> THE REQUEST: Write out the Learning Cycle passage below word for word, from its first sentence to its last.

> DOCUMENT TEXT:

::::

In the Engagement phase, teachers expose students to questions and activities that engage their prior knowledge of the domain in question; in the Evaluation stage, they assess students. I'll concentrate on the middle three Es here, because they show the heart of the Learning Cycle.
In the Exploration phase, students perform hands-on activities designed to “set them up” for understanding a concept. Instead of explaining the concept beforehand, the teacher structures experiences from which students can draw an understanding of the concept.
For example, suppose you want to teach students the law of reflection: The light reflected off a surface leaves the surface at the same angle that the light hits the surface. In the Exploration phase, you might have the students investigate how different beams of light reflect off surfaces by asking them to measure certain angles and look for a pattern in those angles. You would not give students flashlights and mirrors, tell them to mess around a bit, and hope they'll discover the relationship. That's the kind of procedure that has given hands-on science a bad name.

::::

> RECORDS PROVIDED:
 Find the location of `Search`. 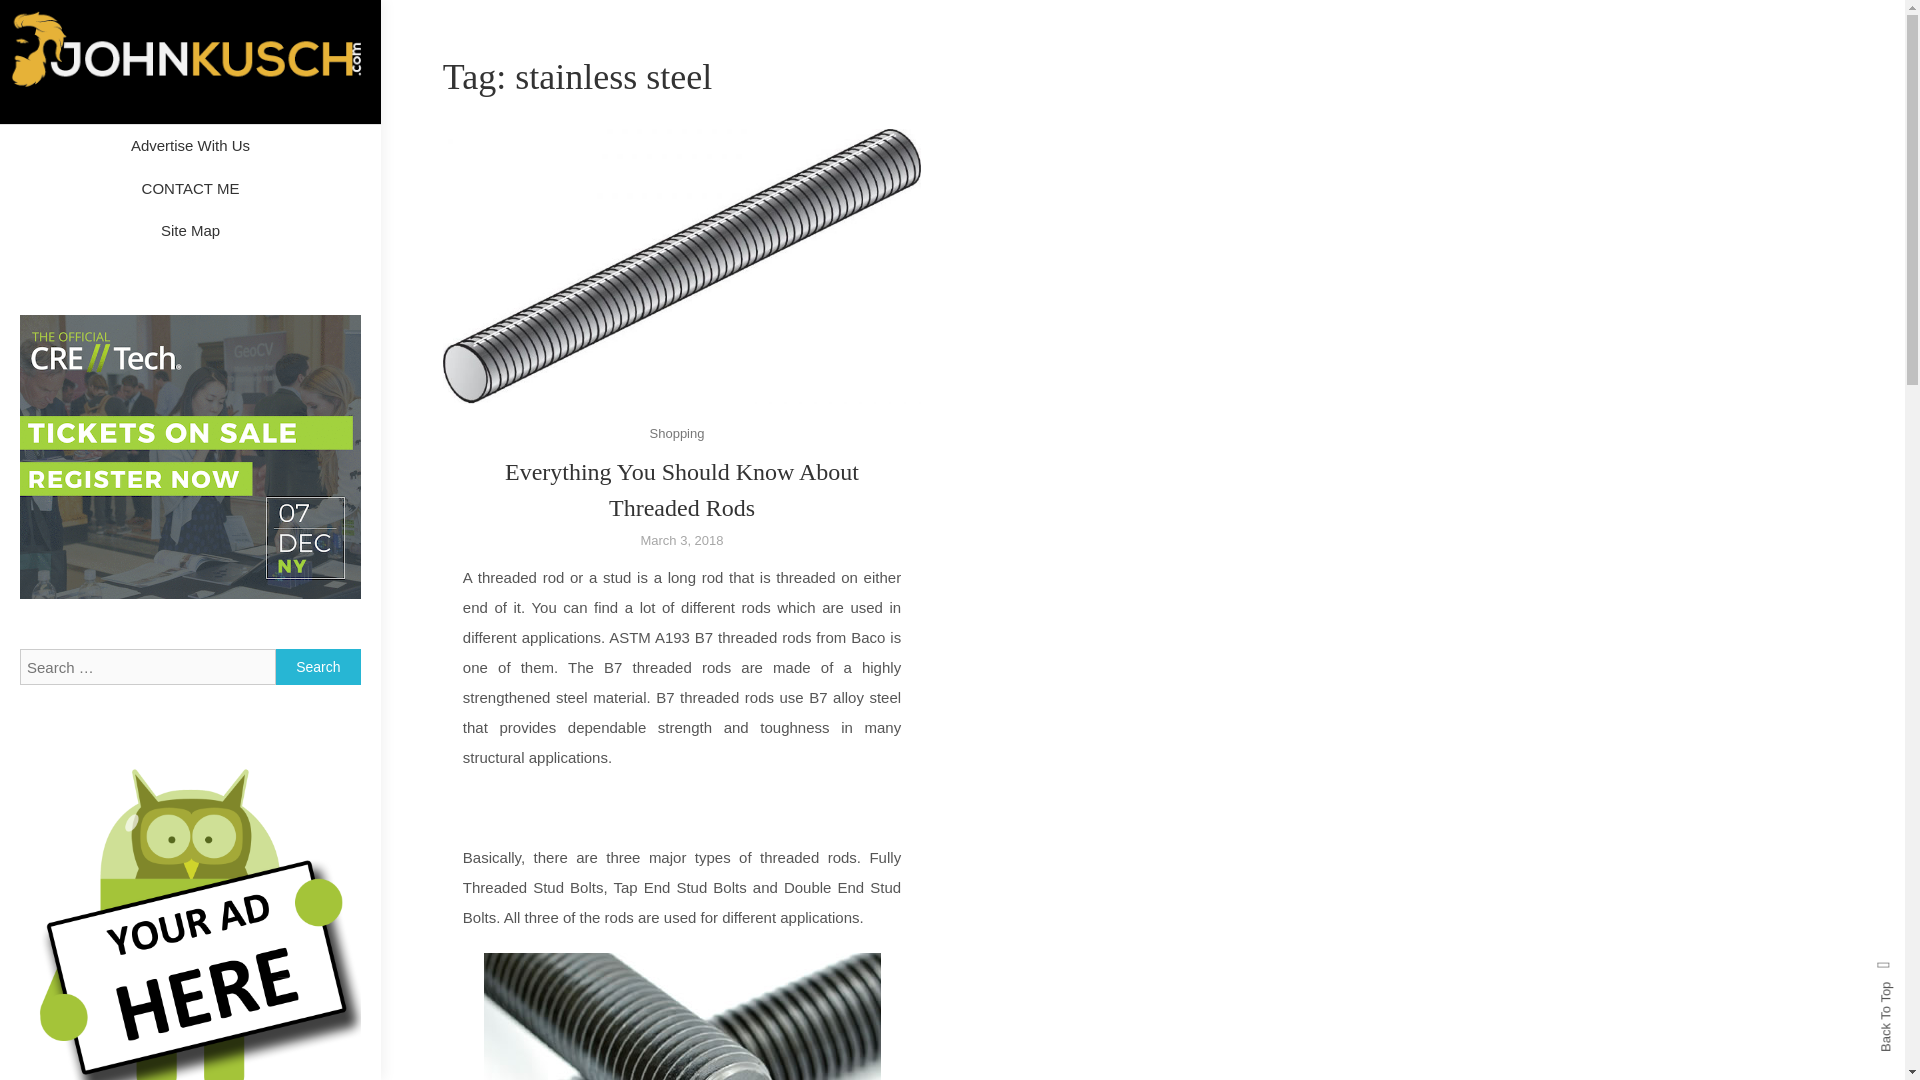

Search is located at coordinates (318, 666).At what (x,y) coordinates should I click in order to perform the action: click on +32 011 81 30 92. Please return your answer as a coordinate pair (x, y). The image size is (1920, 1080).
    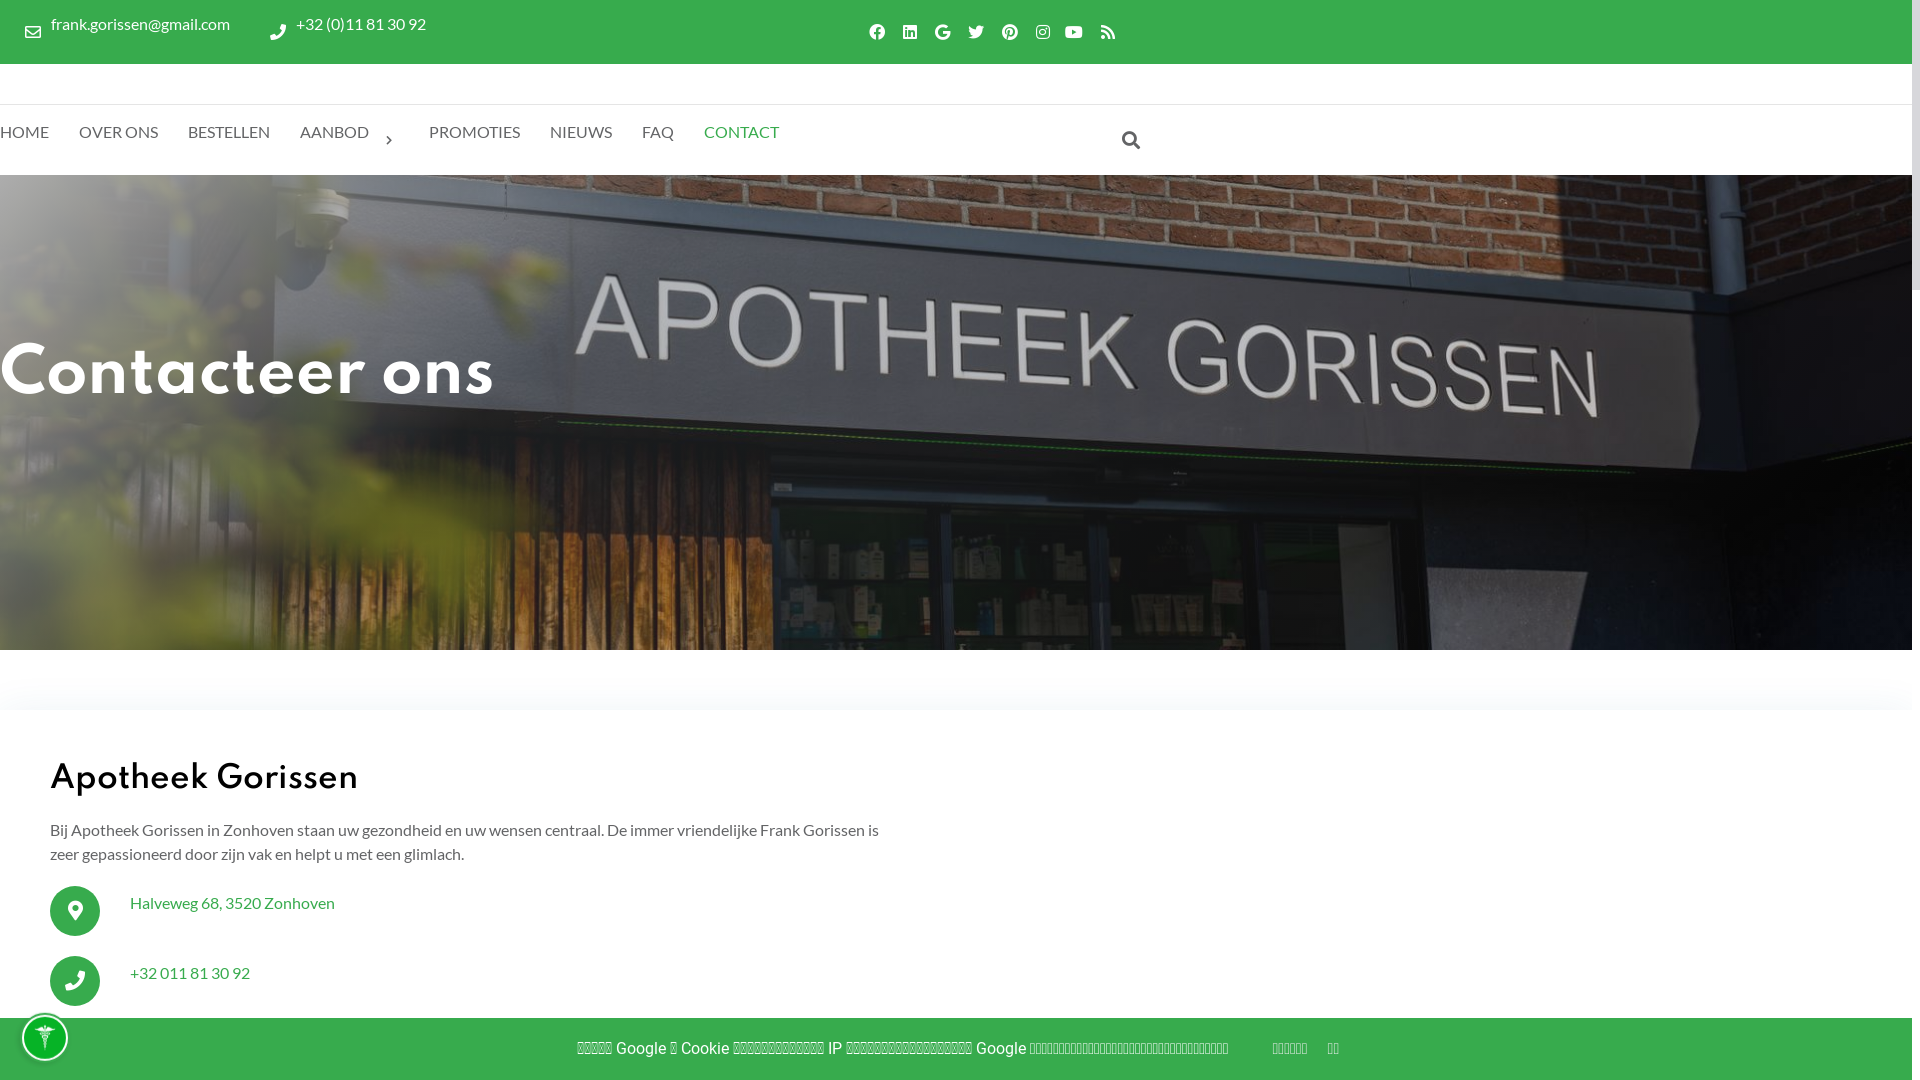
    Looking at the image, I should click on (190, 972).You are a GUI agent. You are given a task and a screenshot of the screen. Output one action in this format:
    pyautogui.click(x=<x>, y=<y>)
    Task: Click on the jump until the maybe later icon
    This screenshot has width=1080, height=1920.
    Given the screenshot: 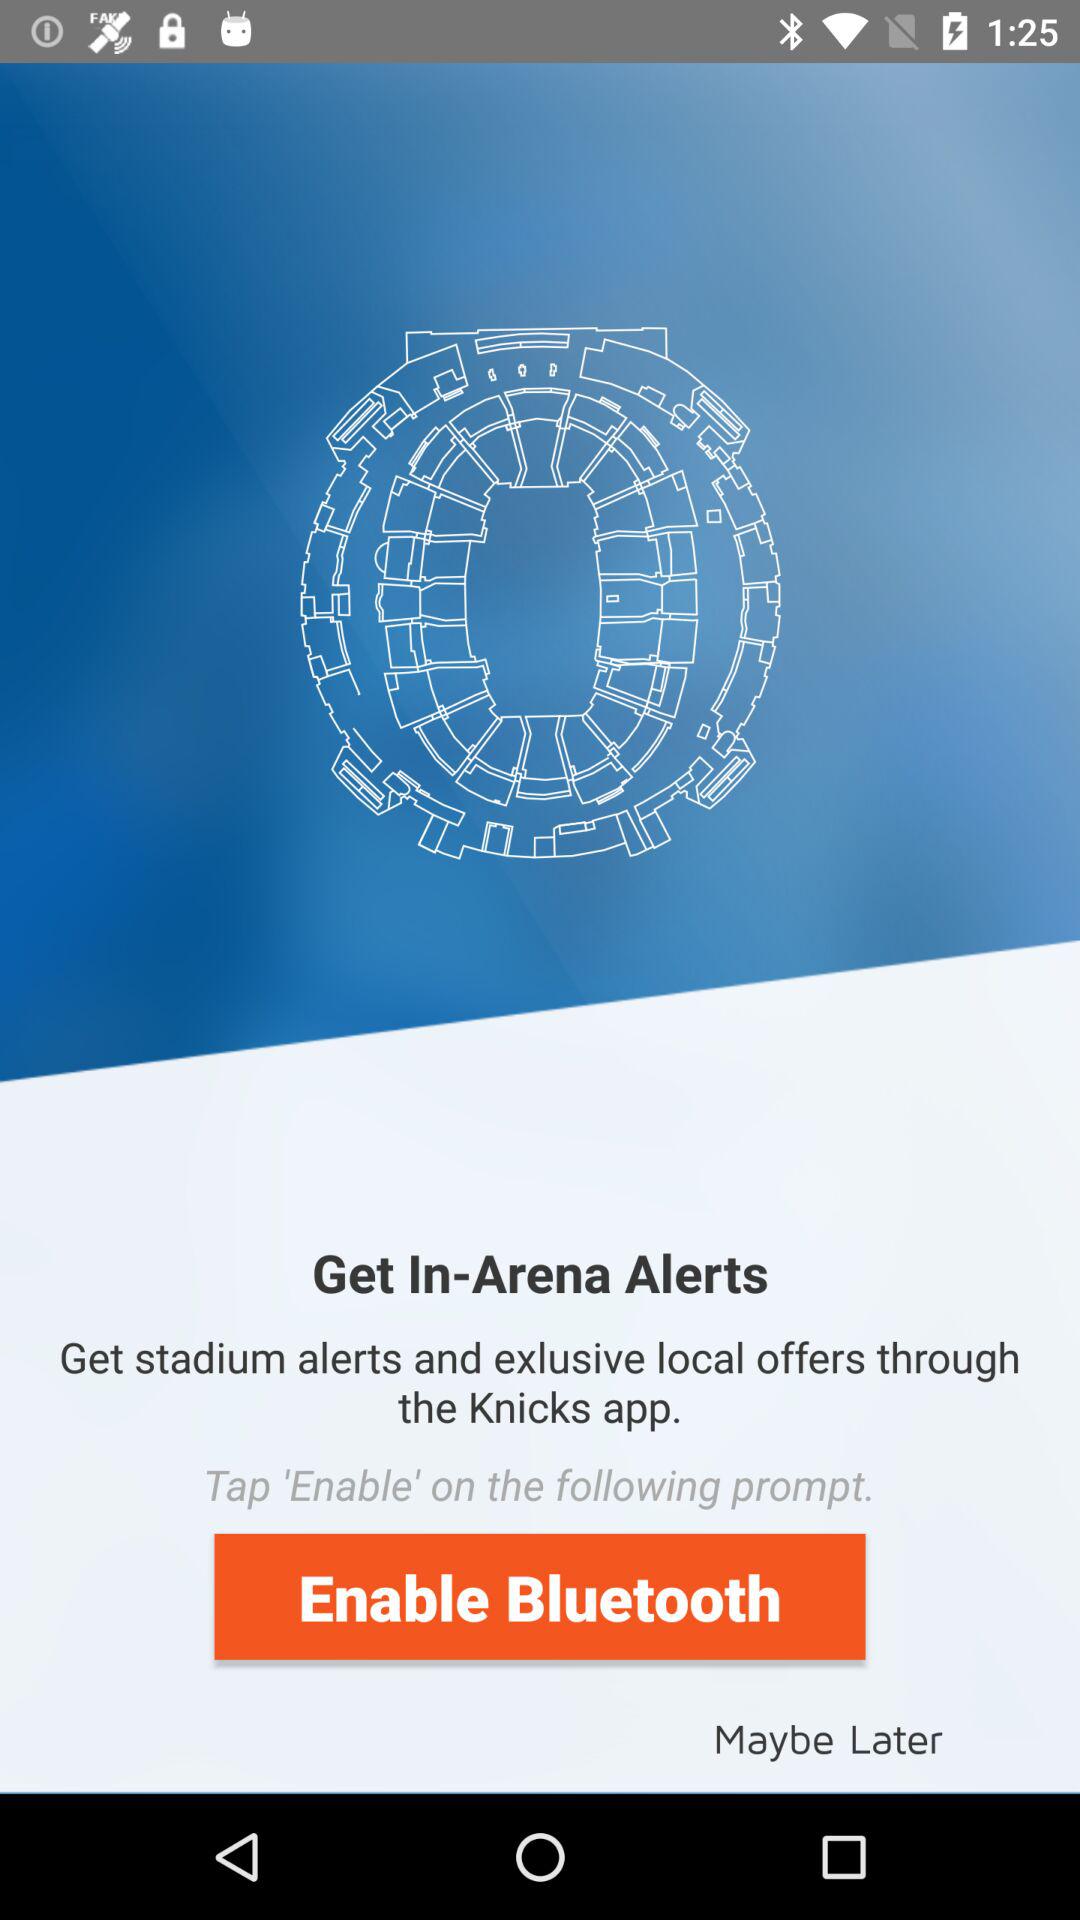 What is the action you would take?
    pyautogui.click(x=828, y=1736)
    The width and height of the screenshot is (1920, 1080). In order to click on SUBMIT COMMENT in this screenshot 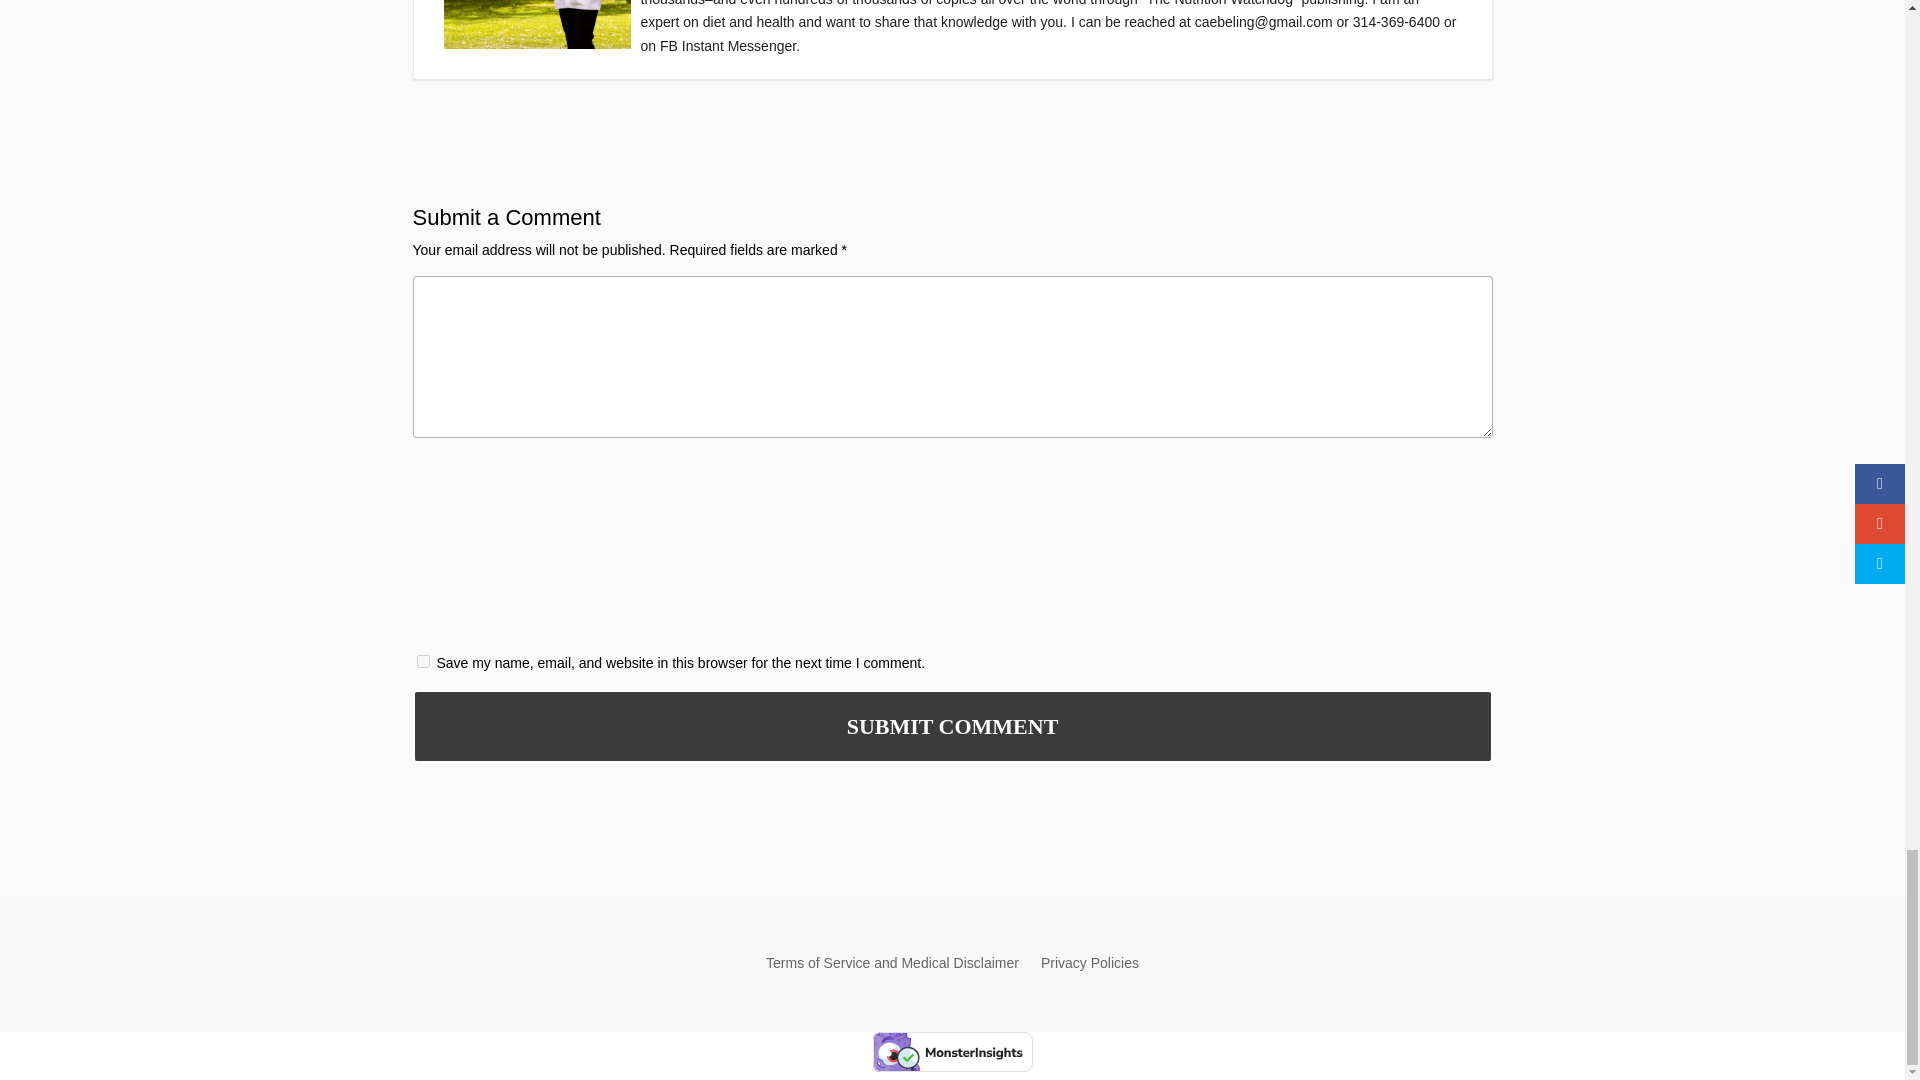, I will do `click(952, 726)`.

::::

> RESPONSE TO THE TASK:
In the Engagement phase, teachers expose students to questions and activities that engage their prior knowledge of the domain in question; in the Evaluation stage, they assess students. I'll concentrate on the middle three Es here, because they show the heart of the Learning Cycle.
In the Exploration phase, students perform hands-on activities designed to “set them up” for understanding a concept. Instead of explaining the concept beforehand, the teacher structures experiences from which students can draw an understanding of the concept.
For example, suppose you want to teach students the law of reflection: The light reflected off a surface leaves the surface at the same angle that the light hits the surface. In the Exploration phase, you might have the students investigate how different beams of light reflect off surfaces by asking them to measure certain angles and look for a pattern in those angles. You would not give students flashlights and mirrors, tell them to mess around a bit, and hope they'll discover the relationship. That's the kind of procedure that has given hands-on science a bad name.